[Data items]
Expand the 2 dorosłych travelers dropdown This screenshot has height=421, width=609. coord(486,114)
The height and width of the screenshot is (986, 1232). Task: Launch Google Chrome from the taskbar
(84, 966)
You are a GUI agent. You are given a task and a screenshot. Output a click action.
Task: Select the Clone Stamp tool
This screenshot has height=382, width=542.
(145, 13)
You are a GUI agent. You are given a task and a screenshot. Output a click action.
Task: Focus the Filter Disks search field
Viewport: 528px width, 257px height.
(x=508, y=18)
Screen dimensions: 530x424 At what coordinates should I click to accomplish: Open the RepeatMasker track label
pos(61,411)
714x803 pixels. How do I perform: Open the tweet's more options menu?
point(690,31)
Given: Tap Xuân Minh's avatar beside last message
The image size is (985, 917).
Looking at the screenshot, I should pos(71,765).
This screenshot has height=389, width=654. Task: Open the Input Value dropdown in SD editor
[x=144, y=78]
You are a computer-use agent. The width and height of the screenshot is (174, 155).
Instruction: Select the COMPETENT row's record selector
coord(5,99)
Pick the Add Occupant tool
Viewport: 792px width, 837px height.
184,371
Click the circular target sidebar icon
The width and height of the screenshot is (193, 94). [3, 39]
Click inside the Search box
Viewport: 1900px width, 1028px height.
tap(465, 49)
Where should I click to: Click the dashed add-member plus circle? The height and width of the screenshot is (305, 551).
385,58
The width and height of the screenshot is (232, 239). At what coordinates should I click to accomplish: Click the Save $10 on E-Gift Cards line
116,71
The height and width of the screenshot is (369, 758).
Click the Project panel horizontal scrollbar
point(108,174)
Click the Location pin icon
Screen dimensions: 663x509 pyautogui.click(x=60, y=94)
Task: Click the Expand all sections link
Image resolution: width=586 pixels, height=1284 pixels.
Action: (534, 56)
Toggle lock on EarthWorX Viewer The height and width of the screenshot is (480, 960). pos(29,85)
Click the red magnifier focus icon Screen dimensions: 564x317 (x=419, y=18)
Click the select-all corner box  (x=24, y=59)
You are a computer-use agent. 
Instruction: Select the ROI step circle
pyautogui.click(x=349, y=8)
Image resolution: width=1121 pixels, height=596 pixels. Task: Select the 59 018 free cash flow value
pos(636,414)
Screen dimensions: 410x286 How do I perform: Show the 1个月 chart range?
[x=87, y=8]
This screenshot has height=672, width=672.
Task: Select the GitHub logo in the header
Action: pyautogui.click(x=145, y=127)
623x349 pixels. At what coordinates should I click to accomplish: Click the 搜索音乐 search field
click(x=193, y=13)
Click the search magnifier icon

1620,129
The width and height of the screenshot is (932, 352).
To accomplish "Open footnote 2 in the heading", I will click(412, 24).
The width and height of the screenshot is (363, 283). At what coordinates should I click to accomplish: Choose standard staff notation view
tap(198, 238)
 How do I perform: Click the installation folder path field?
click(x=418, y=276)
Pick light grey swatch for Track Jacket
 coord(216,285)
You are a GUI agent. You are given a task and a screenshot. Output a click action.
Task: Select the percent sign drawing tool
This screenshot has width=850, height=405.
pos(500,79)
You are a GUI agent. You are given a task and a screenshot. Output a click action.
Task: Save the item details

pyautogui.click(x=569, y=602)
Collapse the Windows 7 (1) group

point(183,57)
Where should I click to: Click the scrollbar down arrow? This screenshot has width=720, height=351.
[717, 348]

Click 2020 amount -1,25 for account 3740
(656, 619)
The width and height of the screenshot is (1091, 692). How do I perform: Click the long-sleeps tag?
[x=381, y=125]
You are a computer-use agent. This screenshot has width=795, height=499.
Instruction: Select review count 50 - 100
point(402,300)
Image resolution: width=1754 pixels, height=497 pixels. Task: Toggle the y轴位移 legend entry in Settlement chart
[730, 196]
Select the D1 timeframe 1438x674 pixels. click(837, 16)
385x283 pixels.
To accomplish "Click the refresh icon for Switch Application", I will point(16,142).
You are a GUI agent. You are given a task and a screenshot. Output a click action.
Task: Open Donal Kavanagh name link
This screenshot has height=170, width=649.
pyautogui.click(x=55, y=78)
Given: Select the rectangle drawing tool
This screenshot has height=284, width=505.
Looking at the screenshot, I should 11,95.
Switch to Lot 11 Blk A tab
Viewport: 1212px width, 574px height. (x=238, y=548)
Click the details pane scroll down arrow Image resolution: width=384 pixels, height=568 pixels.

**Written task:**
Copy out, unchanged, every line of the records from the line containing "Select the D1" through the last line of the records.

**Written reply:**
Select the D1 timeframe 1438x674 pixels. click(837, 16)
385x283 pixels.
To accomplish "Click the refresh icon for Switch Application", I will point(16,142).
You are a GUI agent. You are given a task and a screenshot. Output a click action.
Task: Open Donal Kavanagh name link
This screenshot has height=170, width=649.
pyautogui.click(x=55, y=78)
Given: Select the rectangle drawing tool
This screenshot has height=284, width=505.
Looking at the screenshot, I should 11,95.
Switch to Lot 11 Blk A tab
Viewport: 1212px width, 574px height. (x=238, y=548)
Click the details pane scroll down arrow Image resolution: width=384 pixels, height=568 pixels.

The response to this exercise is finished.